The Abuse in Care Royal Commission of Inquiry has been presented with an independent research report showing that structural and systemic racism across several government organisations was responsible for the over-representation of Māori in State care.
The report says government policies, over successive Governments, focused on intentionally dismantling Māori communities and undermining whānau, hapū and iwi structures.
The report is called Hāha-uri, Hāha-tea – Māori Involvement in State Care 1950-1999.
The research was commissioned by the Crown Response to the Abuse in Care Inquiry and was carried out by Māori research specialists Ihi Research.
A whakatau was held in Te Whanganui-a-Tara late last month, where Crown Response and Ihi Research handed over the report to the Royal Commission to use in its inquiry.
The report pulls together, for the first time, data from several sources about Māori in State care between 1950 and 1999.
The Ihi Research findings show colonisation, institutional racism, and assimilationist policies led directly to the over-representation of Māori in State care.
Commissioner Julia Steenson (Ngāti Whātua, Tainui) notes, “The report findings provide evidence that Māori in care received worse treatment than others in State care and experienced racism and restrictions in accessing their whānau.

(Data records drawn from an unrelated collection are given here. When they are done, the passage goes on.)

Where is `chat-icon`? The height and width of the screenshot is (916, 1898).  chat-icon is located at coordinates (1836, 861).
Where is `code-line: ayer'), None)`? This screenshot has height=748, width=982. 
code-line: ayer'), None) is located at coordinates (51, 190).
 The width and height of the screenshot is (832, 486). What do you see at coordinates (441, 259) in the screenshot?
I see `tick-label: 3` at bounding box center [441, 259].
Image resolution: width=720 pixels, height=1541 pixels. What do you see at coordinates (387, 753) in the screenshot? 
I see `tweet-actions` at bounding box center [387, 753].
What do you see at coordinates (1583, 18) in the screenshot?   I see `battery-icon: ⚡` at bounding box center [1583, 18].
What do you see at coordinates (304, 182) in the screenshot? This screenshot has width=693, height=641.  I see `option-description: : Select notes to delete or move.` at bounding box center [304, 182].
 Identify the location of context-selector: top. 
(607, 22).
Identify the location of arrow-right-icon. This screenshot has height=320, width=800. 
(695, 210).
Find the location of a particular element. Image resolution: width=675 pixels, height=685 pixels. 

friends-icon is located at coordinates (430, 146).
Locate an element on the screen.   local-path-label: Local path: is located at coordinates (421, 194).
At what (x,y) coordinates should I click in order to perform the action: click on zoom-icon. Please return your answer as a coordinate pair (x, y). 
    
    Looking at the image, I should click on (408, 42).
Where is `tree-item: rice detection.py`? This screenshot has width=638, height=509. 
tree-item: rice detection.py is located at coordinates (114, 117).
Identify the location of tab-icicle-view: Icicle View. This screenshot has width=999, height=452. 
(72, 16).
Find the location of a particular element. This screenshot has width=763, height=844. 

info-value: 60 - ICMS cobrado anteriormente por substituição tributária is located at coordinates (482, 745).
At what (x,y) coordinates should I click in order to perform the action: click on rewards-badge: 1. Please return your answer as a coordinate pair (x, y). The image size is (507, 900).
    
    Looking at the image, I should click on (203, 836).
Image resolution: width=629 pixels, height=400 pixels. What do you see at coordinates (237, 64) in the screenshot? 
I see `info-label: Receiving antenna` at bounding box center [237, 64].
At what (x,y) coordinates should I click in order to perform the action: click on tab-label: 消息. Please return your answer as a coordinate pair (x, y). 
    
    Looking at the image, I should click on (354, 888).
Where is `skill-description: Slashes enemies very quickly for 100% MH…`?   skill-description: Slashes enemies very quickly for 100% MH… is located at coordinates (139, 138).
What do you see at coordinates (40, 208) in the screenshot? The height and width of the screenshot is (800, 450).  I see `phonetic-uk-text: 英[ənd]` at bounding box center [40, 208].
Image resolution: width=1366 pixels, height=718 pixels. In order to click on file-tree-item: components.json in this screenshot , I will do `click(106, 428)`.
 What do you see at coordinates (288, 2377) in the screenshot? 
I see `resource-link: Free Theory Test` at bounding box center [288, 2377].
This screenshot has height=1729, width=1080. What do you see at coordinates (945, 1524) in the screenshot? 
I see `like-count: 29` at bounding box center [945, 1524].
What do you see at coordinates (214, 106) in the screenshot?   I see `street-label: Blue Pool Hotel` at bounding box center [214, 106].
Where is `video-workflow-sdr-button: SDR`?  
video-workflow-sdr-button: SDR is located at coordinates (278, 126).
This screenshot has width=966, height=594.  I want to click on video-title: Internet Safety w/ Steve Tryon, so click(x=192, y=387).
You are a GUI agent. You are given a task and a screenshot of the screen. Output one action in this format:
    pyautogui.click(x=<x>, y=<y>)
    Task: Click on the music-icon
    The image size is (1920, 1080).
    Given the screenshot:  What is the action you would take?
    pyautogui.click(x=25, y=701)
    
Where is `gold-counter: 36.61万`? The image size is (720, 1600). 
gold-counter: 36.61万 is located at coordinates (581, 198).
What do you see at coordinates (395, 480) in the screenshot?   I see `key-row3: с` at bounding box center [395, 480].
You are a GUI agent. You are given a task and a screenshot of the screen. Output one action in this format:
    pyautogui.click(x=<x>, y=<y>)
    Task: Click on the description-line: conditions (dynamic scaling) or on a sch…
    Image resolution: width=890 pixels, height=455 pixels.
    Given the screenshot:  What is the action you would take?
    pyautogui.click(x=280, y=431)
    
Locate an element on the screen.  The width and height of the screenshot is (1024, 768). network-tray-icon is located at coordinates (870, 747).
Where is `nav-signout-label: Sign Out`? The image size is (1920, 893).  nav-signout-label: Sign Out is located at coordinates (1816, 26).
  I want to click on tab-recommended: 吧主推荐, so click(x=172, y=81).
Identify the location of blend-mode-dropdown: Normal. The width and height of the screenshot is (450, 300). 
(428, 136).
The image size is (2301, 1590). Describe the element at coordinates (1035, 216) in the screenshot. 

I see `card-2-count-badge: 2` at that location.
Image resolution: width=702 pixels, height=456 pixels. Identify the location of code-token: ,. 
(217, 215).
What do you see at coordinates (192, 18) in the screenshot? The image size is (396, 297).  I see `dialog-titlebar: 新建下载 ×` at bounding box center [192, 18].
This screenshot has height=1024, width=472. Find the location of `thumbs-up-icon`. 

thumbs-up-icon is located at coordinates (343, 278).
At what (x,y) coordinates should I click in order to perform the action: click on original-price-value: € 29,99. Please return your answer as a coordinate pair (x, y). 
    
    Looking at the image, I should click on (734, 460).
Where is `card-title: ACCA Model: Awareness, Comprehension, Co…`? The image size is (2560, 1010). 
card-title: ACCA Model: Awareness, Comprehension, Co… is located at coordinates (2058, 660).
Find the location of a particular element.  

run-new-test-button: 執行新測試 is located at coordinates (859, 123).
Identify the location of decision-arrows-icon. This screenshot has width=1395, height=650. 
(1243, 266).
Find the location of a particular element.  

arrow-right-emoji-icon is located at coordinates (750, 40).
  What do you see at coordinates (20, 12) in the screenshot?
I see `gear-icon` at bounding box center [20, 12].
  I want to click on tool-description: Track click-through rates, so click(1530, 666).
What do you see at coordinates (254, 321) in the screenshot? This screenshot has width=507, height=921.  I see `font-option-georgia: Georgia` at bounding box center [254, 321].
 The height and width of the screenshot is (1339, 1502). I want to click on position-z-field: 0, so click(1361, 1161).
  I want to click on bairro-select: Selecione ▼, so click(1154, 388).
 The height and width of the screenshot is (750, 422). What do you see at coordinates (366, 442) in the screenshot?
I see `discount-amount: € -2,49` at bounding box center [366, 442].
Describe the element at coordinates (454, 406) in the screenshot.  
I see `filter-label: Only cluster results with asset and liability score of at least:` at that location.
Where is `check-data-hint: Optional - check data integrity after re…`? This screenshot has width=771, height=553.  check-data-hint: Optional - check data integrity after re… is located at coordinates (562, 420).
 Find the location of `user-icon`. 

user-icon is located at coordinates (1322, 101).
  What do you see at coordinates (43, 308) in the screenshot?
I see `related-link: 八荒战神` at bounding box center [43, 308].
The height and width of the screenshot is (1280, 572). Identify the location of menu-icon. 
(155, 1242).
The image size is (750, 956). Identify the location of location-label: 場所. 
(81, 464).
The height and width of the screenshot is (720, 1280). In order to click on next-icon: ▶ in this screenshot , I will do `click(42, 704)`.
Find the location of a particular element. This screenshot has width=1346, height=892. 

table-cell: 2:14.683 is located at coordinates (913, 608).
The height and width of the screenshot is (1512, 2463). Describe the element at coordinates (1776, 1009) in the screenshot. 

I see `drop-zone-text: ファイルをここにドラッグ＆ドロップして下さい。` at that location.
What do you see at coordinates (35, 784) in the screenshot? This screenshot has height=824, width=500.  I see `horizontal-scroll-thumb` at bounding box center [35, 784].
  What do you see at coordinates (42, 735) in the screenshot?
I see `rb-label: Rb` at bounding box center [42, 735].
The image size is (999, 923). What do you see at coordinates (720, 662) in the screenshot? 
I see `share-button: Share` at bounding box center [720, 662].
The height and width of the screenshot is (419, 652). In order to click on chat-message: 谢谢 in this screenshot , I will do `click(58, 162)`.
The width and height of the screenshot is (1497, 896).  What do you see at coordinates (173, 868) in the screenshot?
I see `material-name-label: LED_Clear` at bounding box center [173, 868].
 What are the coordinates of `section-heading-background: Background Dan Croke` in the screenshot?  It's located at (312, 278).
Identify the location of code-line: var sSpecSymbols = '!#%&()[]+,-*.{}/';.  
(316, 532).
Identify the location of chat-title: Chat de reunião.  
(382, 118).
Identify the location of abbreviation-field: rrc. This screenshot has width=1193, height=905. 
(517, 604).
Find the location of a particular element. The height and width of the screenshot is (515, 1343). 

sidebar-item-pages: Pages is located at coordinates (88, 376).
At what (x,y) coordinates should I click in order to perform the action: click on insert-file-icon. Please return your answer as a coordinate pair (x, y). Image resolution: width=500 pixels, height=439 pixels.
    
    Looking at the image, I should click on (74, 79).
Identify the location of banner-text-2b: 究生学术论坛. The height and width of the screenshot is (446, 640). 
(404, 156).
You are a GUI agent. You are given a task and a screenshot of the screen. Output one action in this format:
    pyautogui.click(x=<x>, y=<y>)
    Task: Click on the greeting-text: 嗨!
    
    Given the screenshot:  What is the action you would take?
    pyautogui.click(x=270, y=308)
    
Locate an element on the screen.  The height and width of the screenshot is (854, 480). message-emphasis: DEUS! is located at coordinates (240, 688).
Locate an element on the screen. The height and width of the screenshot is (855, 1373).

Many Māori survivors have become disconnected from their culture, language and whakapapa as a result.”
“The name Hāhā-uri, hāhā tea reflects that, while this research sheds light on the experiences of Māori who were placed in care, much remains unspoken in the shadows,” said Commissioner Steenson.
The report gives information about why Māori were over-represented in State care, which is critical to the Royal Commission’s inquiry. The Royal Commission will now assess and consider these research findings as part of its inquiry.
Commissioner Anaru Erueti (Ngā Ruahinerangi, Ngāti Ruanui, Te Ātihaunui ā Pāpārangi) says, “The research belongs to Māori who were placed in care, and it contains sensitive information about the experiences they lived through. We are honoured to hold it as a taonga for our inquiry.”
“Our inquiry’s Māori public hearing in March 2022 aims to further reveal the shocking treatment of Māori in care, focusing on the abuse they suffered and the long-lasting impacts. We will provide Māori survivors with a long-awaited public platform to share their experiences with Aotearoa,” said Commissioner Erueti.
Hāha-uri, Hāha-tea is one source of information the Royal Commission is drawing on in its inquiry into Māori experiences of abuse in care. It complements the accounts provided to the inquiry by survivors and their whānau, and information from iwi, Māori NGOs, Māori academics and other research.
The Royal Commission is continuing to hear from hundreds of Māori survivors through public hearings, wānanga, hui and private interactions.